■ Stated exercise: Return the following lines verbatim, leaving out the pictures.
#### Dataset
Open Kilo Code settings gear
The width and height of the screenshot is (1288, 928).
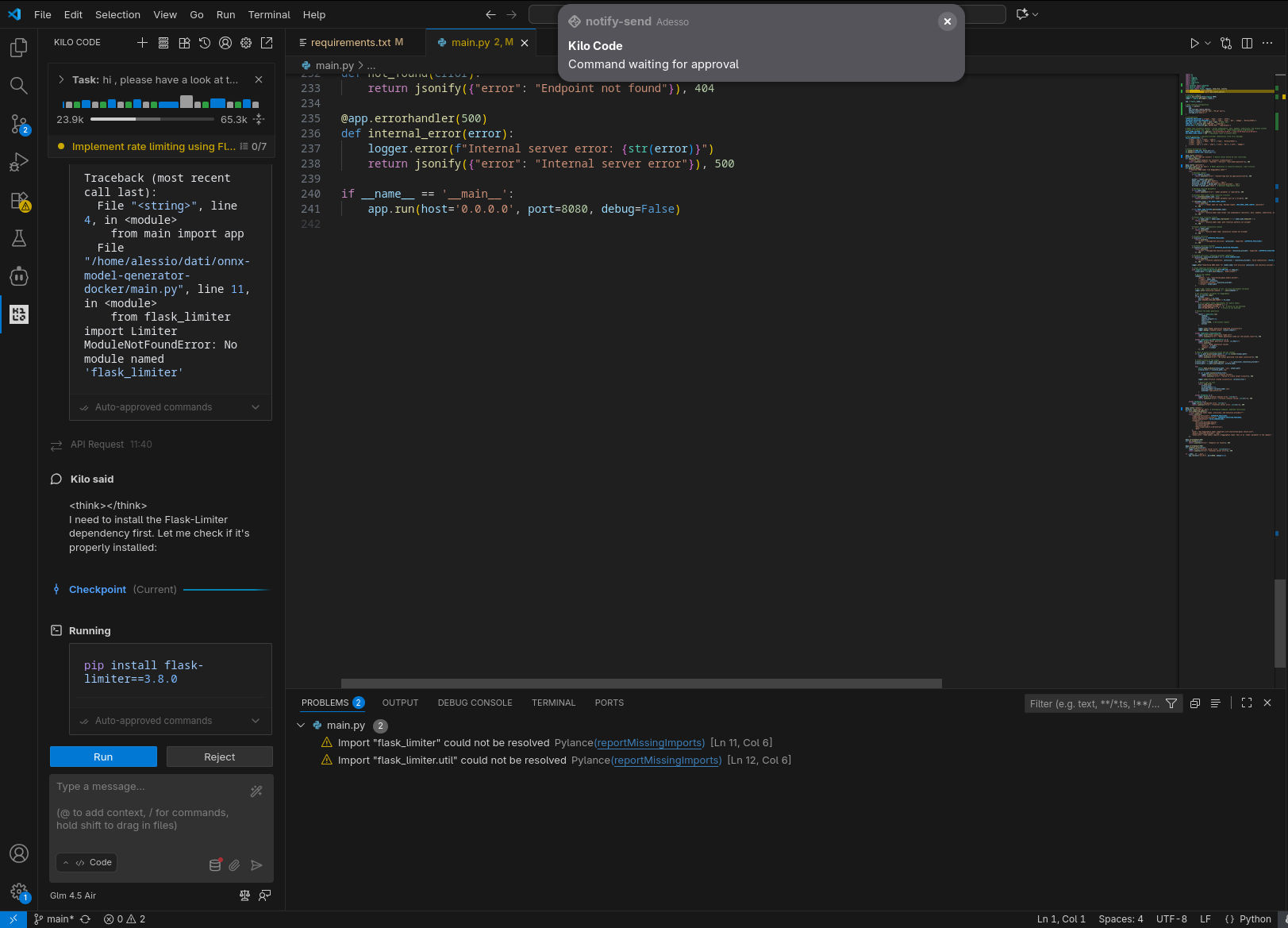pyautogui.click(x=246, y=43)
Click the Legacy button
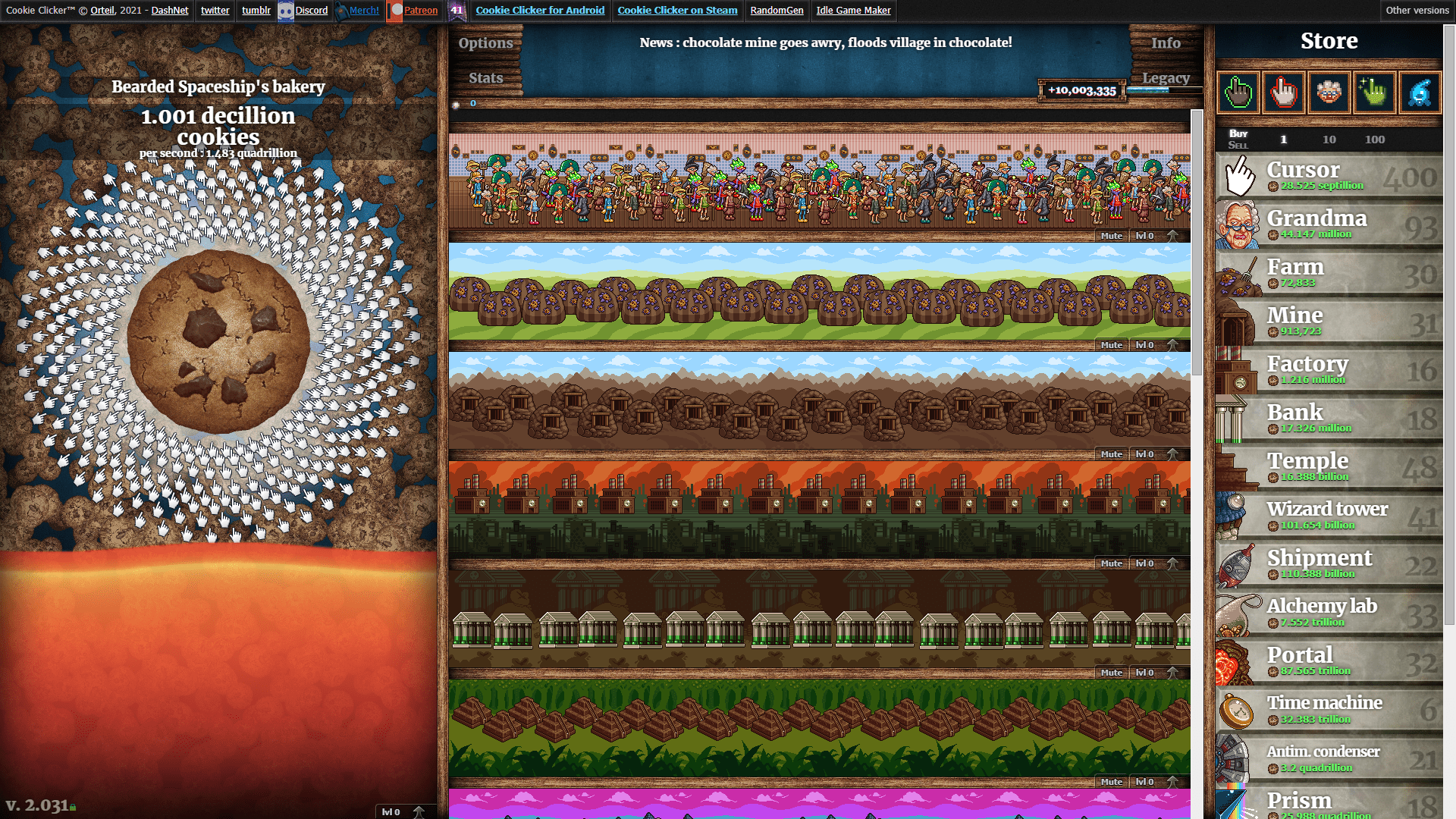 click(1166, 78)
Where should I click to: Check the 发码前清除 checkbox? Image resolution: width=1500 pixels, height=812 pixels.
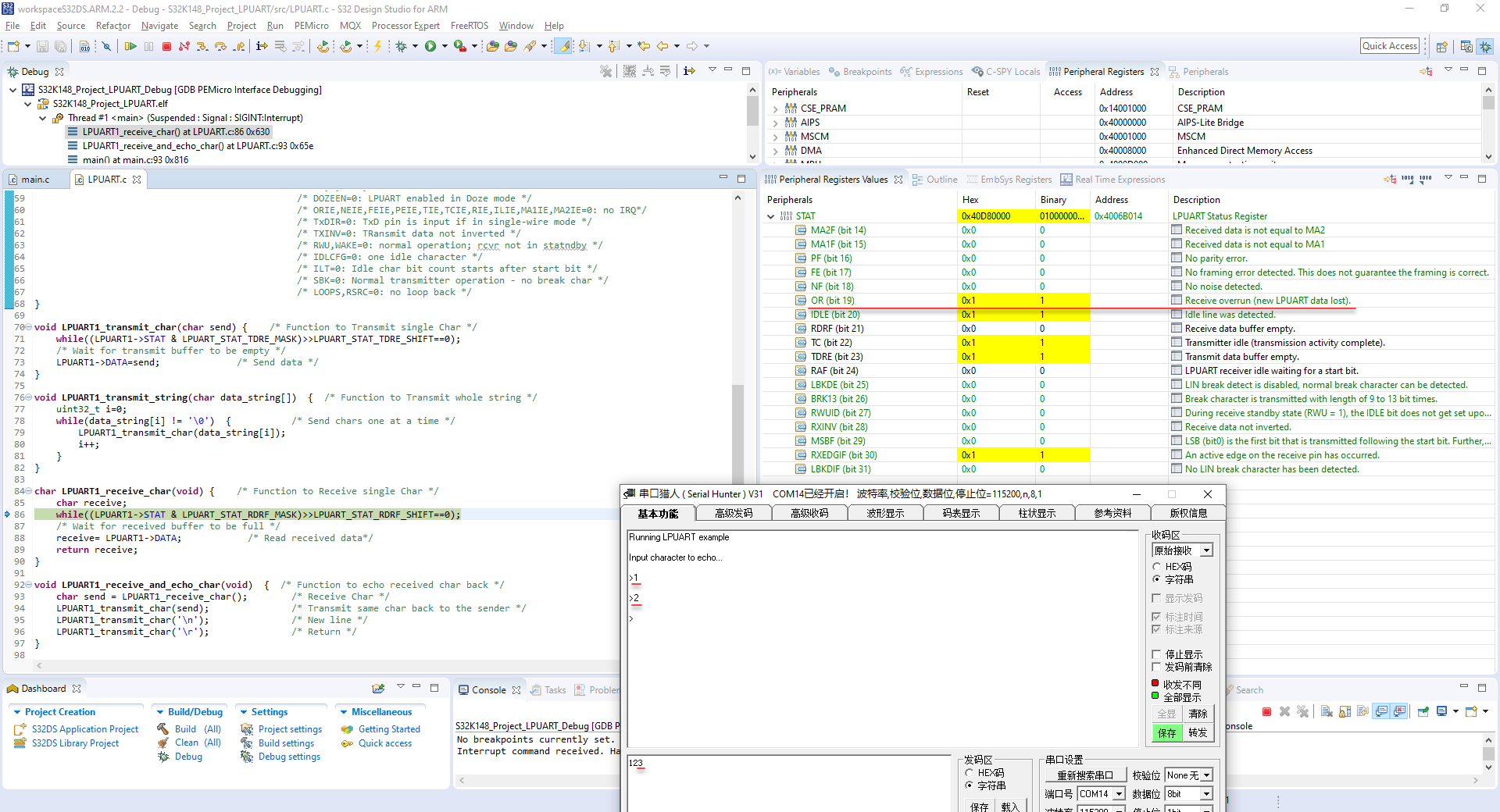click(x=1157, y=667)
########
■ Complete response:
Open Kilo Code settings gear
The width and height of the screenshot is (1288, 928).
pyautogui.click(x=246, y=43)
Click the Legacy button
 click(1166, 78)
Where should I click to: Check the 发码前清除 checkbox? Image resolution: width=1500 pixels, height=812 pixels.
click(x=1157, y=667)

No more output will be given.